* **TASK BRIEF**: Only these lines of the data below are wanted: the one with "1024x676 pixels.", the one with "Task: Expand the Objectifs du module section", and any lines between them, each repeated exactly.

* **DATASET RECORDS**:
##############################
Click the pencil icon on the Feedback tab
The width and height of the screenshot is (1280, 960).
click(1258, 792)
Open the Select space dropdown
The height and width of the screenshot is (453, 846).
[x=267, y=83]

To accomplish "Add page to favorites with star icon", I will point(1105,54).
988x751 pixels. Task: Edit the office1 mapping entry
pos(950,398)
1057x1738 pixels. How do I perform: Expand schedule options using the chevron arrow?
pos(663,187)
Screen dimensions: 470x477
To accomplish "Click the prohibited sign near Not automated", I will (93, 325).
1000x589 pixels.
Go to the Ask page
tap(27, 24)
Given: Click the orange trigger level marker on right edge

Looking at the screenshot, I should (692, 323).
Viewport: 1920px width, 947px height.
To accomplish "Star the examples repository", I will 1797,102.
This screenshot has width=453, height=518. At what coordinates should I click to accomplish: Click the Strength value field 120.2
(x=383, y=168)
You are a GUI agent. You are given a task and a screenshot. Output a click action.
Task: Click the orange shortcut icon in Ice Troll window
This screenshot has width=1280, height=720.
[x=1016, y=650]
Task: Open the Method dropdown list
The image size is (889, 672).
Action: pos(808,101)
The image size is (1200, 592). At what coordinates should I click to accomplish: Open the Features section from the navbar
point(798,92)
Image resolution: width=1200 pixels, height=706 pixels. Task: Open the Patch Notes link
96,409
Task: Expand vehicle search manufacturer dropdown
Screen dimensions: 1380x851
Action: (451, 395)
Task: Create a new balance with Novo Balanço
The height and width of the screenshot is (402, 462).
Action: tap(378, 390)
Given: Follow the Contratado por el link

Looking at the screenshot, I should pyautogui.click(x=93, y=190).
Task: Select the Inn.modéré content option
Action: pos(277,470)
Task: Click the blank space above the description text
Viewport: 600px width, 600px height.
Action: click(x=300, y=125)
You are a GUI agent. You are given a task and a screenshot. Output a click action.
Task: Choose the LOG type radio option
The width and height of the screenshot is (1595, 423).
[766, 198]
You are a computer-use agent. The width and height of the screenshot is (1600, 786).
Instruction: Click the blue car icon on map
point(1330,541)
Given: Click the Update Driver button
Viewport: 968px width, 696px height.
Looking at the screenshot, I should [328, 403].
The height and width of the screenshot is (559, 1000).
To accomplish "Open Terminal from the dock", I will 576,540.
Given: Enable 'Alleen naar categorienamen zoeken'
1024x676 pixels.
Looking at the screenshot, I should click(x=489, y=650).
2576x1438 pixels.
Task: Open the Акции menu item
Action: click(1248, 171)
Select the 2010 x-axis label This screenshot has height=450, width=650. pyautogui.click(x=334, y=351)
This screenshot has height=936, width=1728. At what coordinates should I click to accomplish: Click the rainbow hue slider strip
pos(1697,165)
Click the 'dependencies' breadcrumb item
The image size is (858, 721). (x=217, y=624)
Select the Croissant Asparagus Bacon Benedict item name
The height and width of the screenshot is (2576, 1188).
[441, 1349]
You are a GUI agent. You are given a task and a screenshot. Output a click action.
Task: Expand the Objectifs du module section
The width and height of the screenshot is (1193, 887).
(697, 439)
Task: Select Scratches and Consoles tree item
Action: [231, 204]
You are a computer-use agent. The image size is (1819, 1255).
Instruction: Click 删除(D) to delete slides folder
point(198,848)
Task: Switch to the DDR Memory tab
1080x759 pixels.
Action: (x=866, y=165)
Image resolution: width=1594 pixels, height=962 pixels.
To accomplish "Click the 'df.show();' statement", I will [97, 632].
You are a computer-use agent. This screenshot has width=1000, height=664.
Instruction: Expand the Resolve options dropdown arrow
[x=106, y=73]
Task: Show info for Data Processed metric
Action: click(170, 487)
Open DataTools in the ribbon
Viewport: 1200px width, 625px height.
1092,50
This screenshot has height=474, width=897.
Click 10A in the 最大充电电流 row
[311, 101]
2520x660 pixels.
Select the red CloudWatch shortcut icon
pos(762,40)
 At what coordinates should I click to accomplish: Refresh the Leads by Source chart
##############################
* **SOLVED EXERCISE**:
1024x676 pixels.
Looking at the screenshot, I should click(x=489, y=650).
2576x1438 pixels.
Task: Open the Акции menu item
Action: click(1248, 171)
Select the 2010 x-axis label This screenshot has height=450, width=650. pyautogui.click(x=334, y=351)
This screenshot has height=936, width=1728. At what coordinates should I click to accomplish: Click the rainbow hue slider strip
pos(1697,165)
Click the 'dependencies' breadcrumb item
The image size is (858, 721). (x=217, y=624)
Select the Croissant Asparagus Bacon Benedict item name
The height and width of the screenshot is (2576, 1188).
[441, 1349]
You are a GUI agent. You are given a task and a screenshot. Output a click action.
Task: Expand the Objectifs du module section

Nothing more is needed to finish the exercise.